-- Consigne A --
Répondez aux questions suivantes à partir de l'entretien sur le prix de l'énergie :
(i) De quel pourcentage la Belgique s'engage-t-elle à réduire ses émissions de CO2, et par rapport à quelle année ?
(ii) Quel dispositif le gouvernement a-t-il mis au point face aux effets sociaux de la hausse des prix ?
(iii) À partir de quelle année la sortie du nucléaire est-elle programmée en Belgique ?
-- Consigne B --
D'après l'entretien sur le prix de l'énergie, pourquoi serait-il dangereux de laisser monter les prix sans aucun mécanisme compensatoire ? Répondez en une à trois phrases.

*** Texte affiché

C’est notamment face à l’urgence et au spectre du changement climatique que le protocole de Kyoto a été conclu, et vient d’entrer en application grâce à la récente ratification de la Russie. Ce protocole nous engage, en Belgique, à diminuer nos émissions de CO2 de 7,5% par rapport au niveau d’émission qui était le nôtre en 1990. Outre la hausse des prix, n’est-ce pas aussi cela qui a fait entrer la question de l’énergie dans les ménages et les préoccupations citoyennes ?

Ça y contribue. Mais de manière secondaire. On mobilise plus de monde pour économiser de l’énergie si le prix de l’énergie augmente qu’en parlant de Kyoto et en disant que si on continue à en consommer autant le climat va se réchauffer.

Vous seriez donc partisan de laisser les prix s’envoler naturellement, sans essayer de compenser cette hausse du baril de pétrole par une diminution de taxe au niveau fédéral ?

Je crois qu’il faut être prudent par rapport aux effets sociaux de l’augmentation du prix de l’énergie. Beaucoup de gens, surtout en hiver, ont du mal à payer leurs factures de chauffage. Il est donc dangereux pour eux de laisser monter les prix sans aucun mécanisme compensatoire. C’est un problème que l’on ne peut évacuer. C’est pourquoi le gouvernement a mis au point un « fonds mazout ». Même s’il ne satisfait peut-être pas ceux qui ont des problèmes à résoudre. Je pense par ailleurs qu’il aurait pu impliquer autre chose que simplement une aide à payer la facture de mazout. Si on avait été créatif, on aurait pu coupler cela à une aide pour diminuer la consommation d’énergie, via par exemple une aide à mieux isoler les logements…

Mais ce problème des effets sociaux pouvant être résolu par un mécanisme public, et donc ces considérations importantes mises à part, je crois que fondamentalement le prix de l’énergie est trop peu élevé. Il faut faire attention aux effets sur certains secteurs de l’industrie, mais je suis pour une augmentation du prix de l’énergie, progressive, encadrée, accompagnée de mesures compensatoires dans certains domaines et pour certaines personnes fragilisées. Un exemple : si, dans un restaurant, vous commandez 1/2 litre d’eau minérale, vous payez plus cher qu’1/2 litre de mazout. Alors que dans un cas on parle d’une ressource renouvelable et que dans l’autre on parle d’un carburant non renouvelable, fruit de transformations naturelles qui ont pris des dizaines de millions d’années, et dont on peut penser que les réserves seront épuisées dans cinquante ans.

Il y a des domaines dans lesquels le pétrole est difficilement remplaçable, on a donc intérêt à ne pas l’épuiser trop vite. Par des économies ou des alternatives.

Vous parlez d’alternatives au pétrole. On voit par exemple apparaître des moteurs de voiture alimentés en tout ou en partie par l’électricité. Mais cela pose alors la question du nucléaire, dont la sortie en Belgique est programmée à partir de 2025. On sort donc d’un problème pour entrer dans un autre. Y a-t-il UNE solution énergétique ?

******
*** Données enregistrées

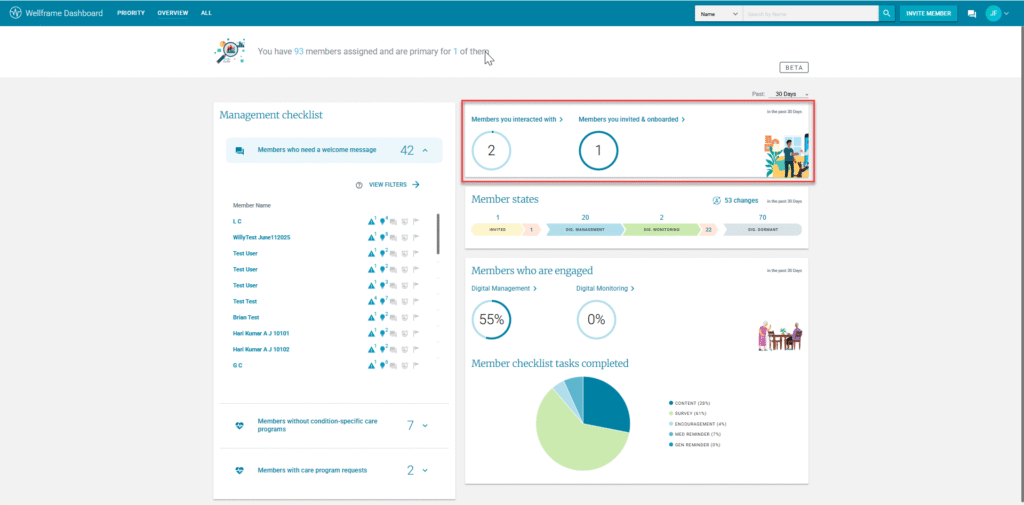Expand Members with care program requests
Viewport: 1024px width, 505px height.
[424, 470]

******

-- Réponse produite A --
(i) De 7,5 %, par rapport au niveau d'émission de 1990.
(ii) Un « fonds mazout ».
(iii) À partir de 2025.

-- Réponse produite B --
Beaucoup de gens ont du mal à payer leurs factures de chauffage, surtout en hiver. Une hausse des prix sans mécanisme compensatoire serait donc dangereuse pour eux.